Note: To re-annotate an already annotated PPI network, please, reset the parameters using the homonym button

Datasets benchmarking tab

Dataset benchmarking tab presents the results of a custom datasets benchmarking process that is implemented to facilitate the user in the selection of the most “interesting” datasets to work with.

The basic concept of the applied strategy is to interrogate all transcriptomic datasets using a set of seven metrics, post to datasets/comparisons separation based on species and technology (microarrays/RNA-seq). For each of the dataset/comparison groups we shape a per metric distribution and each dataset receives a star for every metric value lying within a pre-specified range of the respective metric. The bigger number of stars a dataset has collected, namely the more metric values were found within the range, the more “trustworthy” it is considered.

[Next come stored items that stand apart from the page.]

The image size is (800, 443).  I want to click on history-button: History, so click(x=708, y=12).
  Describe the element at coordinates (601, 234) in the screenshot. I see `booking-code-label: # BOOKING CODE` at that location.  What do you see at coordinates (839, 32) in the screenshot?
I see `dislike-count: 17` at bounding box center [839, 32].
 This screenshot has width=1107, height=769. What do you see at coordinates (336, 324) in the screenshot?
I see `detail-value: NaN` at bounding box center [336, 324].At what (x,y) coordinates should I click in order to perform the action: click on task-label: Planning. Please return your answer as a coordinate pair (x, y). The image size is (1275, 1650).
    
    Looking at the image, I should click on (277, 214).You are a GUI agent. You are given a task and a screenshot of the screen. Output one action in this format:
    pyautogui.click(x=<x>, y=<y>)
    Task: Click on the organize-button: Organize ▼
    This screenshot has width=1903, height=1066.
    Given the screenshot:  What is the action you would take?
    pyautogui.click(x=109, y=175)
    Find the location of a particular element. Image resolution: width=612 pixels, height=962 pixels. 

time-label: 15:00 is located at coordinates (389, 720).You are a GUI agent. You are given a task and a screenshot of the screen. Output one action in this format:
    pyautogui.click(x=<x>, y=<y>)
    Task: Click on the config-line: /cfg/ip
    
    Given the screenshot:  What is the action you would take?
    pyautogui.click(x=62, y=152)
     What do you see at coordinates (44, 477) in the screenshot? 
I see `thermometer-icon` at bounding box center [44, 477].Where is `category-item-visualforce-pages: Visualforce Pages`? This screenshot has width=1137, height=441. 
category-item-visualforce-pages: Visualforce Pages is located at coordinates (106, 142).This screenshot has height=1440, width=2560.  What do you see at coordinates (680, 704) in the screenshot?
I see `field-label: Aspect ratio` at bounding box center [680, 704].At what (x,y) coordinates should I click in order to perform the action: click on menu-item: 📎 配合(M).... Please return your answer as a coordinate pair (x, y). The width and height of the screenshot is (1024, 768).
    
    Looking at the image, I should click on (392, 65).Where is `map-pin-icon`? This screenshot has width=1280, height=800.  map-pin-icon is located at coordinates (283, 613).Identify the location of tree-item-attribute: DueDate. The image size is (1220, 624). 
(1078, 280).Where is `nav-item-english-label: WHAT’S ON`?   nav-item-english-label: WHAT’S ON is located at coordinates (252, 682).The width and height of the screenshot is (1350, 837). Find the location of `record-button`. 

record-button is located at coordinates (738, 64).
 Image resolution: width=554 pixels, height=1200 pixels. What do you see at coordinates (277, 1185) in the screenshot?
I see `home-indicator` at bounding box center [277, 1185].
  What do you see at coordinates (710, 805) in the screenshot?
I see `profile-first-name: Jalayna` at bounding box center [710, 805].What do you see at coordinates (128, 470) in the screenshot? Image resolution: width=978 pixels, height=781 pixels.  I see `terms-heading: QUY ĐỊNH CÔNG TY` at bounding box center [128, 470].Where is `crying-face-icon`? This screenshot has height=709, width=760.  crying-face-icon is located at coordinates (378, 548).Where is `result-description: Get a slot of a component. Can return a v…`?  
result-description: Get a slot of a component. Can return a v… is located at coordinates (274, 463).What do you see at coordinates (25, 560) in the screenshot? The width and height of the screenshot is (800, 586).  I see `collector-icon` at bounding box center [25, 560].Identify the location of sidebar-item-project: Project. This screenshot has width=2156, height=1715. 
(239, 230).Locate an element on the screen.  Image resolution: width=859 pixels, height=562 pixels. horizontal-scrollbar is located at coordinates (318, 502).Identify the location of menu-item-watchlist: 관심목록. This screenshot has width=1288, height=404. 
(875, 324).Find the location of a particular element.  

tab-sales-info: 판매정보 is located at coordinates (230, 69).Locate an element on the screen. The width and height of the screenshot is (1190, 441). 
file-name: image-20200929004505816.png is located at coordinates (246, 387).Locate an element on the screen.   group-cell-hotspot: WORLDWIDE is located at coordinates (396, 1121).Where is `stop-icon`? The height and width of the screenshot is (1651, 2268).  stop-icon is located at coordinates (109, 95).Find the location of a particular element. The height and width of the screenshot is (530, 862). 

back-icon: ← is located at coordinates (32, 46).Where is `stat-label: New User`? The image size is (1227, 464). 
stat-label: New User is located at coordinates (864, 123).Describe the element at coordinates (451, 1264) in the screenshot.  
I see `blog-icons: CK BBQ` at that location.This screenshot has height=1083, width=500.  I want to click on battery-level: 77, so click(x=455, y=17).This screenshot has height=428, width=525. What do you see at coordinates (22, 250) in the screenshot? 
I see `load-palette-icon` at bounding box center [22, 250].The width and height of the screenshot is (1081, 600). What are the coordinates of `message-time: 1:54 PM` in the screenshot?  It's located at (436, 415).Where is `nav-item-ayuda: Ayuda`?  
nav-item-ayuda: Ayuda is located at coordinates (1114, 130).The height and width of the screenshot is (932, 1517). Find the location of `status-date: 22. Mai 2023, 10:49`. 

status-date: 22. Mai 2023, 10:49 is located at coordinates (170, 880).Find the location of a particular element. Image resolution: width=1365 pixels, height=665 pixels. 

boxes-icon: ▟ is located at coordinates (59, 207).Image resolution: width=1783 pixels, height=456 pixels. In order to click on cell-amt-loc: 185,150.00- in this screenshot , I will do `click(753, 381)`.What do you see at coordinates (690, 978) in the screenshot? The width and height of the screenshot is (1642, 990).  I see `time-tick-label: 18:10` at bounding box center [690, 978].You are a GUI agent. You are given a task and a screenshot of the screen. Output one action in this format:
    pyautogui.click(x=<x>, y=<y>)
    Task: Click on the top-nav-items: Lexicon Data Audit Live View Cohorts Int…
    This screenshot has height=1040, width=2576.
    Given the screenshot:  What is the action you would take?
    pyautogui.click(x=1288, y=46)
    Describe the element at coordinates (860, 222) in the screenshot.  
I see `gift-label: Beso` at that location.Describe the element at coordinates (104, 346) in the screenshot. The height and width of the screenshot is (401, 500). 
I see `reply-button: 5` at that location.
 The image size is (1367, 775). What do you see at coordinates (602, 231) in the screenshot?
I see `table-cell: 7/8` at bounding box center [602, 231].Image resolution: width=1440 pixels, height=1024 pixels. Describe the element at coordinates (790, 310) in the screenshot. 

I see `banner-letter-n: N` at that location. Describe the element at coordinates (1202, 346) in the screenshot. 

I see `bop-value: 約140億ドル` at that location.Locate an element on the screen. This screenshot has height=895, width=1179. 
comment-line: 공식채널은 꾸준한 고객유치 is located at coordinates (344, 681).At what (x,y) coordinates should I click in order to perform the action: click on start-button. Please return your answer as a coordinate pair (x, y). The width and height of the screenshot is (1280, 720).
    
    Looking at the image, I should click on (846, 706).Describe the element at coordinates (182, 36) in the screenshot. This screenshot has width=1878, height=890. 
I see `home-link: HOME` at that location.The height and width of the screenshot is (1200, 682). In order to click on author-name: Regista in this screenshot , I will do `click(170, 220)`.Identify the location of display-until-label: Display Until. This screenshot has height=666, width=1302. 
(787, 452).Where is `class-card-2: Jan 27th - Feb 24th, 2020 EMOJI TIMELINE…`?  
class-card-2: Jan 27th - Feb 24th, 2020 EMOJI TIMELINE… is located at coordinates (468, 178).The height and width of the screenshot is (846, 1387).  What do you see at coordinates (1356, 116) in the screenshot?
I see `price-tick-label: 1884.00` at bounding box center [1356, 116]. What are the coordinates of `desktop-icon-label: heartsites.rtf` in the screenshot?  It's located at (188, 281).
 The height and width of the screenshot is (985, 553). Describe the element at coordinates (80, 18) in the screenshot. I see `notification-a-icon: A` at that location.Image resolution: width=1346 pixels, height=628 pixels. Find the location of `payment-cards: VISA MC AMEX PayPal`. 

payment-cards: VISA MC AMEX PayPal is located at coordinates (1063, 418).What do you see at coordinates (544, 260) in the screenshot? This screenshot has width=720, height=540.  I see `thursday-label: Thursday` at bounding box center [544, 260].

The seven metrics along with the pre-defined ranges in which a dataset receives a star are:

Metric Range
1. Number of detected genes Median to 90th percentile
2. Number of differentially expressed genes Inter-quartile range
3. Representation of a number of already known
pro-fibrotic genes among the differentially Above the median
expressed ones
4. The number of differentially expressed genes
falling in each of three absolute FC bins: Inter-quartile range
low (1.2,2) , intermediate [2,5) and high [5,)
5. Up/Down differentially expressed genes ratio Inter-quartile range
6. The area under the p-value curve Inter-quartile range
7. The area under the adjusted p-value curve Inter-quartile range

Download data tab

Normalized gene expression data and preomics differential expression data can be downloaded from the drop-down menus of the Download data tab using the ID of each dataset. The latter can be reviewed via the Transcriptomic datasets > Datasets and Proteomic datasets > Datasets tables of Dataset explorer, respectively.